With enough data, we could estimate the unknown parameters. Without data, the best we can do is chose values that make the results consistent with expectations.
Since r1
and r2
are interchangeable, they have to have the same parameter.
And since the whole risk scale has an unspecified zero point, we can set it a
and b
to 1/2
.
Which means there is only one parameter left, the weight of the interaction term.
logit(p) = (r_1 + r2) / 2 + k r1 r2
Now we can see that the first term is the arithmetic mean and the second term is close to the geometric mean, but without the square root.
So the function I suggested — the weighted sum of arithmetic and weighted means — is not identical to the logistic model, but it is motivated by it.

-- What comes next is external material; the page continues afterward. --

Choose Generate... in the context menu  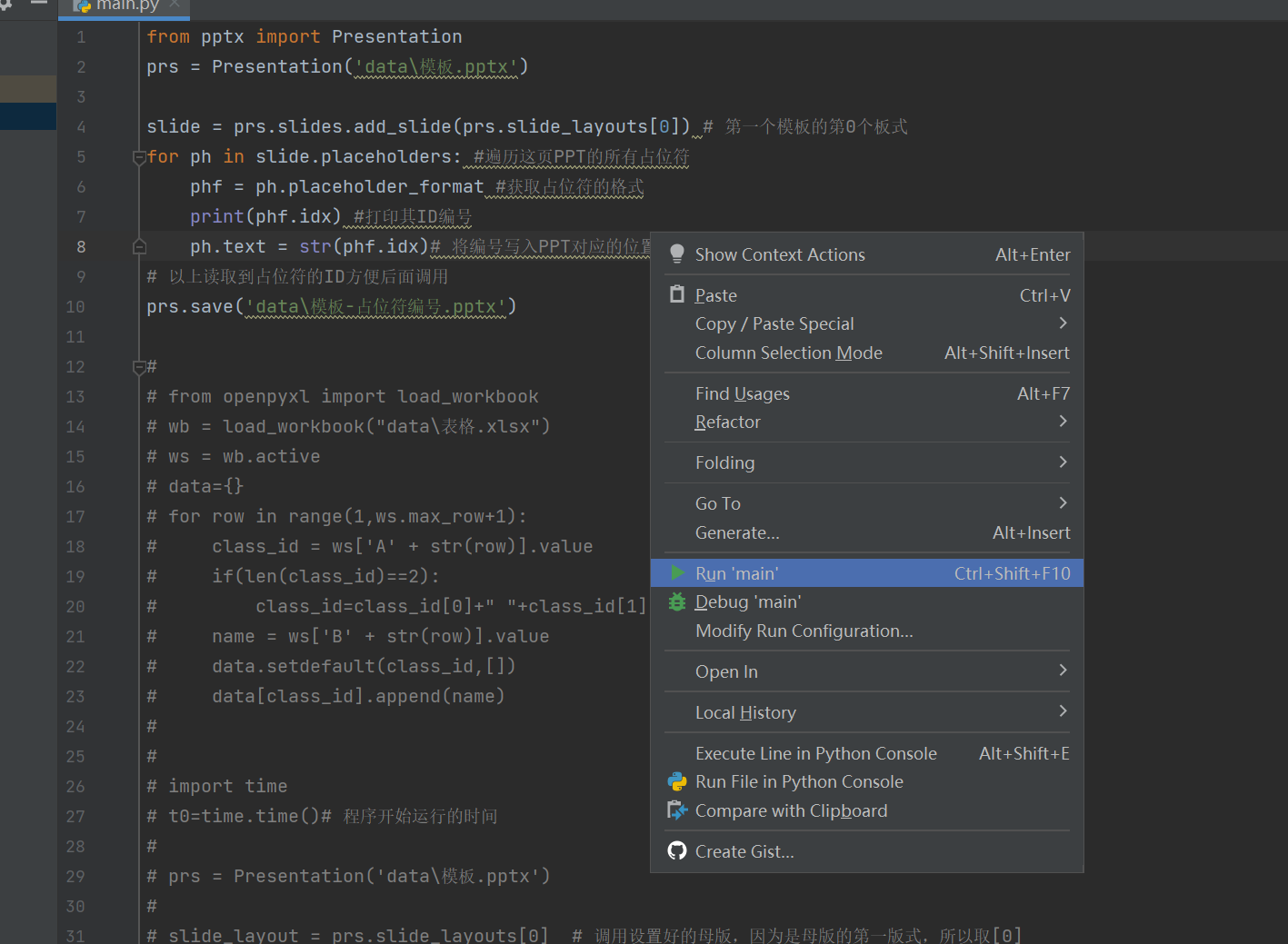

With this rationale in mind, we might consider a revision: rather than add the likelihood and impact scores, and then compute the weighted sum of means, it might make more sense to separate likelihood and impact, compute the weighted sum of the means of the likelihoods, and then add back the impact.
Computing by hand¶
In case the Python code makes it hard to see what’s going on, let’s work an example by hand.
Suppose r1
is 9 and r2
is 12.
r1 = 9
r2 = 12
Here’s the arithmetic mean.
m1 = (9 + 12) / 2
m1
10.5
Here’s the geometric mean.
m2 = np.sqrt(9 * 12)
m2
10.392304845413264
And here’s how we combine them.
k = 1
combined_risk = m1 + k * (m2 - 4)
combined_risk
16.892304845413264
Discussion¶
This question got my attention because OP is working on a challenging and important problem — and they provided useful context. It’s an intriguing idea to define something that is intuitively like an average, but is not always bounded between the minimum and maximum of the data.
If we think strictly about generalized means, that’s not possible. But if we think in terms of logarithms, regression, and interaction terms, we find a way.